Within these entries, how many lines contain the word "photo"? Answer with the number alone.

►

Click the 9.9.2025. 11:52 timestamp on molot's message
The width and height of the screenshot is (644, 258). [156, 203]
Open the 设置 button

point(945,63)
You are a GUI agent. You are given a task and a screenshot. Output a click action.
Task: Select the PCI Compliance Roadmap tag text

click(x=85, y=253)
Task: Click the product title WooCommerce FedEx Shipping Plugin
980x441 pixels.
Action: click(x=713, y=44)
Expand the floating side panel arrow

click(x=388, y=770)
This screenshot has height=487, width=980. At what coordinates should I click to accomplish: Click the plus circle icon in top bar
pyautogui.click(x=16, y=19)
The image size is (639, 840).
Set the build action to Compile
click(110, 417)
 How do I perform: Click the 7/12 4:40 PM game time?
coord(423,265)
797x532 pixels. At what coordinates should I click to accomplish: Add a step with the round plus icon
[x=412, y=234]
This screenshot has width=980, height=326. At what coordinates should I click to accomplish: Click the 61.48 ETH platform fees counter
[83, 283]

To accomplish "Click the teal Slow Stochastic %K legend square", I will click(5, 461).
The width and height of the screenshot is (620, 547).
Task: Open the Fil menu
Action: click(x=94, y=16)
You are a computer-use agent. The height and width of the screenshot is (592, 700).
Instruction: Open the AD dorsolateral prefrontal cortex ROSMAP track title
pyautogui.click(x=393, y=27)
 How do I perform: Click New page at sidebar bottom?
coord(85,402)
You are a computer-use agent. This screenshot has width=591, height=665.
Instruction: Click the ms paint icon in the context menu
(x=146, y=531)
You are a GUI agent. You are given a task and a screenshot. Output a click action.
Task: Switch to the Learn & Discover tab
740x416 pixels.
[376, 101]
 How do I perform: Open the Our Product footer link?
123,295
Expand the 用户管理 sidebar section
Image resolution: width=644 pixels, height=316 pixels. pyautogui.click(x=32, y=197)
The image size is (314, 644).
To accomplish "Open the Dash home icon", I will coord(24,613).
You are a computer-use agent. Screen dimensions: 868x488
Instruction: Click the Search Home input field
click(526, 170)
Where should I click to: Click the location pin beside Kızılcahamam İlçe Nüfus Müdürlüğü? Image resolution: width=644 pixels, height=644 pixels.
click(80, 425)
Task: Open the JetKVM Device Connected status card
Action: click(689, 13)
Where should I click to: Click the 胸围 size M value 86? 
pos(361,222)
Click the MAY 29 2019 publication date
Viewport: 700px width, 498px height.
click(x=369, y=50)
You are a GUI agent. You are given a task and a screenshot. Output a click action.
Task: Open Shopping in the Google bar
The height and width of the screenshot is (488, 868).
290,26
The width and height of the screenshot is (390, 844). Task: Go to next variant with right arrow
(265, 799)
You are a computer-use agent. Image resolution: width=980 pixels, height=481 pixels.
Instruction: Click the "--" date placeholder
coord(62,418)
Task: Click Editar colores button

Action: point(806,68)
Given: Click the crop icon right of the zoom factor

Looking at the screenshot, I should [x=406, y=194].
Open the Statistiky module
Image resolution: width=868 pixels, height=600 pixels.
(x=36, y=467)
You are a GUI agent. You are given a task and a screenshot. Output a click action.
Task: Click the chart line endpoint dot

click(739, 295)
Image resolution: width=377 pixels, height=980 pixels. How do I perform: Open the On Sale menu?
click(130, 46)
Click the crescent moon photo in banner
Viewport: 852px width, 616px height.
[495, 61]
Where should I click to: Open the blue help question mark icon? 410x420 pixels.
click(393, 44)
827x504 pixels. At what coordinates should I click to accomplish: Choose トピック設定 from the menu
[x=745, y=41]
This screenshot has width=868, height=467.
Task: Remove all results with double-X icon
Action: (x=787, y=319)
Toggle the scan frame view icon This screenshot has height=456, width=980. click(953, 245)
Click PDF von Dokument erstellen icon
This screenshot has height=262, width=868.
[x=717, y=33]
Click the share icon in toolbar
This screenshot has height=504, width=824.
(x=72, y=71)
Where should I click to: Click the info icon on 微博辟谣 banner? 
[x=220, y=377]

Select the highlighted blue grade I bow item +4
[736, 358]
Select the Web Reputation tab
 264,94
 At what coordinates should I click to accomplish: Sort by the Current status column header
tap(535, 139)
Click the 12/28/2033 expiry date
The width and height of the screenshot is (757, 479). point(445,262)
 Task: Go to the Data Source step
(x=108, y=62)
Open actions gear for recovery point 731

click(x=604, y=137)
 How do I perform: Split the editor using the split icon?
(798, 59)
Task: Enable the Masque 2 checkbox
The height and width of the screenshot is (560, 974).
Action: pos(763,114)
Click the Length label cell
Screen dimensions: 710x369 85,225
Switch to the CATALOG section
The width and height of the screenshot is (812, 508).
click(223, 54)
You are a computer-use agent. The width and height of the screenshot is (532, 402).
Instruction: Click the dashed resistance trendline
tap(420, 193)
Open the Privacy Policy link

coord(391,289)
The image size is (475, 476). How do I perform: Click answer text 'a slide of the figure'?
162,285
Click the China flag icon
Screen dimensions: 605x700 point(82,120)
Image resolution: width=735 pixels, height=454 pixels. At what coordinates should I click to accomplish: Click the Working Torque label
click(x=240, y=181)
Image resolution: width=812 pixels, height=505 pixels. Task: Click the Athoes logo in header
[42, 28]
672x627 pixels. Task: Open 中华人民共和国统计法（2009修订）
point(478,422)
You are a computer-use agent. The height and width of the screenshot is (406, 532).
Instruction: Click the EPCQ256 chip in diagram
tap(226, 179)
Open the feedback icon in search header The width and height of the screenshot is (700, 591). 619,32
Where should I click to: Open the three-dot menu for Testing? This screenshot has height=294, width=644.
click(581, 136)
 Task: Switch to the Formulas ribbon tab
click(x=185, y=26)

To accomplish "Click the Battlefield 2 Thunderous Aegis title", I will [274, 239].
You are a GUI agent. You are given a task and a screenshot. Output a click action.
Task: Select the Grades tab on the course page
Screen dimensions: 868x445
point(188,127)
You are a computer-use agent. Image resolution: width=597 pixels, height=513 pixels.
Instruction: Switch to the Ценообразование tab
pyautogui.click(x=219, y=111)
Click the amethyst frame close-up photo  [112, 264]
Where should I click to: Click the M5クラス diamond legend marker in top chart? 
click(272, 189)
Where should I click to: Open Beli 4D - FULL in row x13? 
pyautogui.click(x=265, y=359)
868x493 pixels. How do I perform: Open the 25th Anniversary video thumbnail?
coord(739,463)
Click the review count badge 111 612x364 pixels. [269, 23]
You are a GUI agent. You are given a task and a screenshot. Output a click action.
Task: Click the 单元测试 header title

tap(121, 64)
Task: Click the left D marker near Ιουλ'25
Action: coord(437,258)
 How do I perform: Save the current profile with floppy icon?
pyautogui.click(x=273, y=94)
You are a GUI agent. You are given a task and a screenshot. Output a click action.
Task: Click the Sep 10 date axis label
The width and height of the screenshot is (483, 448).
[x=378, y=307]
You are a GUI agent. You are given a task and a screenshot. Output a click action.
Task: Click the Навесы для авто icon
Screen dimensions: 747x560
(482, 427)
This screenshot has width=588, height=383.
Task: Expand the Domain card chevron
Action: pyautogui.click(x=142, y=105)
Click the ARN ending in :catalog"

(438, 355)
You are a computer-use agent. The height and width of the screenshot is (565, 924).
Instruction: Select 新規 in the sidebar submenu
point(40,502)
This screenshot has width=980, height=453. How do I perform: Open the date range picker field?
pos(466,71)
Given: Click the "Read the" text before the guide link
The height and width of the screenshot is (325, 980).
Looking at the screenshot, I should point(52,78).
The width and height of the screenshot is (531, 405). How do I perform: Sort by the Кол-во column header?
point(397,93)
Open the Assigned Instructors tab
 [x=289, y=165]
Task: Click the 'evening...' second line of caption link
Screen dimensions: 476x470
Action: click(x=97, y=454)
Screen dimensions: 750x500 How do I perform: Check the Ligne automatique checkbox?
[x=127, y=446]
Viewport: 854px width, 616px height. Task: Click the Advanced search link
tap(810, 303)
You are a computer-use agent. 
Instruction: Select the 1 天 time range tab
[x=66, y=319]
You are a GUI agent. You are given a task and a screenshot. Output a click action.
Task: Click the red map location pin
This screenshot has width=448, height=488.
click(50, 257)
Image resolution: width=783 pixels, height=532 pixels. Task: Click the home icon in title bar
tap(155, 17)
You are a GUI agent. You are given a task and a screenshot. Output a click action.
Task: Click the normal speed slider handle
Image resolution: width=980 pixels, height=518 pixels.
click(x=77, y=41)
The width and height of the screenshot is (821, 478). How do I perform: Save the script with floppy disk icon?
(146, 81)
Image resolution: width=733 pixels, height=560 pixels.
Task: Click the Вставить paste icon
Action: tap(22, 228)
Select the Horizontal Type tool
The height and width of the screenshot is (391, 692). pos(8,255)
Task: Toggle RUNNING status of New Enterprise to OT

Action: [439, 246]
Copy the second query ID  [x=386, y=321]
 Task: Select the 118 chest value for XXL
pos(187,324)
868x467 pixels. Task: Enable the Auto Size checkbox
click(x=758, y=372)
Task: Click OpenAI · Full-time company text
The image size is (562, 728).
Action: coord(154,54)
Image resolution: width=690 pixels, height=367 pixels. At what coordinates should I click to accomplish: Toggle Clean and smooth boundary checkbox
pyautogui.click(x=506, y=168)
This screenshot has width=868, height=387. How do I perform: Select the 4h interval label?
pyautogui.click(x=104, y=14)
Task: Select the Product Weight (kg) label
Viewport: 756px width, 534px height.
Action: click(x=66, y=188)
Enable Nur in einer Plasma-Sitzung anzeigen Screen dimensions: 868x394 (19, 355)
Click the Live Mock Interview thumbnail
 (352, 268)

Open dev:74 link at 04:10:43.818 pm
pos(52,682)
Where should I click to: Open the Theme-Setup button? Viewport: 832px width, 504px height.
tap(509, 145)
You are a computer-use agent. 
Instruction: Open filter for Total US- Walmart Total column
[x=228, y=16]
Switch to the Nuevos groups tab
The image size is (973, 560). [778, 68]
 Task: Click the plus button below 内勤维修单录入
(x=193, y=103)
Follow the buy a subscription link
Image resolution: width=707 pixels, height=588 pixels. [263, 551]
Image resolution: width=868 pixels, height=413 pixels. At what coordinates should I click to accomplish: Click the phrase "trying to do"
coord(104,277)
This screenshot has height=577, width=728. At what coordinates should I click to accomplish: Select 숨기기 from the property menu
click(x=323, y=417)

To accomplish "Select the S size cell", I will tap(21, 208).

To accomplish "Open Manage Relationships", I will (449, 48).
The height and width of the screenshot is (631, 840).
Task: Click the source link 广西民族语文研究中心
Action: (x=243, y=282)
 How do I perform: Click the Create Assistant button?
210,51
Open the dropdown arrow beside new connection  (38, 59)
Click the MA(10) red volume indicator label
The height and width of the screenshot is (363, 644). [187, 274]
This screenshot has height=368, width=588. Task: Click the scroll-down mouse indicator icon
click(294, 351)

◄

• **Result of this task**
2